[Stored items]
-------

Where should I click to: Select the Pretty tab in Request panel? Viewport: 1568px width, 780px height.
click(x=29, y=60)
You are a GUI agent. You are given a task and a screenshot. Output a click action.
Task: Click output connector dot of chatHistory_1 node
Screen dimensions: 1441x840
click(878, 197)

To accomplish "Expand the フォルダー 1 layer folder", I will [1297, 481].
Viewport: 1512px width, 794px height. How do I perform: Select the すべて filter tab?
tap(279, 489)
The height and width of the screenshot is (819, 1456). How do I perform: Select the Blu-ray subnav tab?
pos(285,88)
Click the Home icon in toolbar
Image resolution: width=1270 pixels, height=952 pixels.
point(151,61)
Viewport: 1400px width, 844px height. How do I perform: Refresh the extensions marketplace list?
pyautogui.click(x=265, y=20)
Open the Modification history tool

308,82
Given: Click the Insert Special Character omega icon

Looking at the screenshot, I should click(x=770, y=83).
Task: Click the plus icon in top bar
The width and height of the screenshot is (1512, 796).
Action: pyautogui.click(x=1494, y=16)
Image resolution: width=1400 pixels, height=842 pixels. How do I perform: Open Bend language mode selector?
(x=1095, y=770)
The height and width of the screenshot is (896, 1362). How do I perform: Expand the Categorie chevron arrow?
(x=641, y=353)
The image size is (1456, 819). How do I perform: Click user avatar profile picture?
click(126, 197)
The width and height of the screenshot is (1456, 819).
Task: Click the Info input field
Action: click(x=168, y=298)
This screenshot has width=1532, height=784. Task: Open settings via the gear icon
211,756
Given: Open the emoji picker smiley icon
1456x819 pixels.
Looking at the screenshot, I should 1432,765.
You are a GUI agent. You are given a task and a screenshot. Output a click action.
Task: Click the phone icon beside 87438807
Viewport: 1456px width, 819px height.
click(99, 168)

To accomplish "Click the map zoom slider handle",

-------

-- WHAT IS EXPECTED --
Nothing but the lines from the one containing "Task: Click the phone icon beside 87438807" through the end of the entries belongs in the answer; repeat them exactly.

-- REPLY TO THE EXERCISE --
Task: Click the phone icon beside 87438807
Viewport: 1456px width, 819px height.
click(99, 168)

To accomplish "Click the map zoom slider handle",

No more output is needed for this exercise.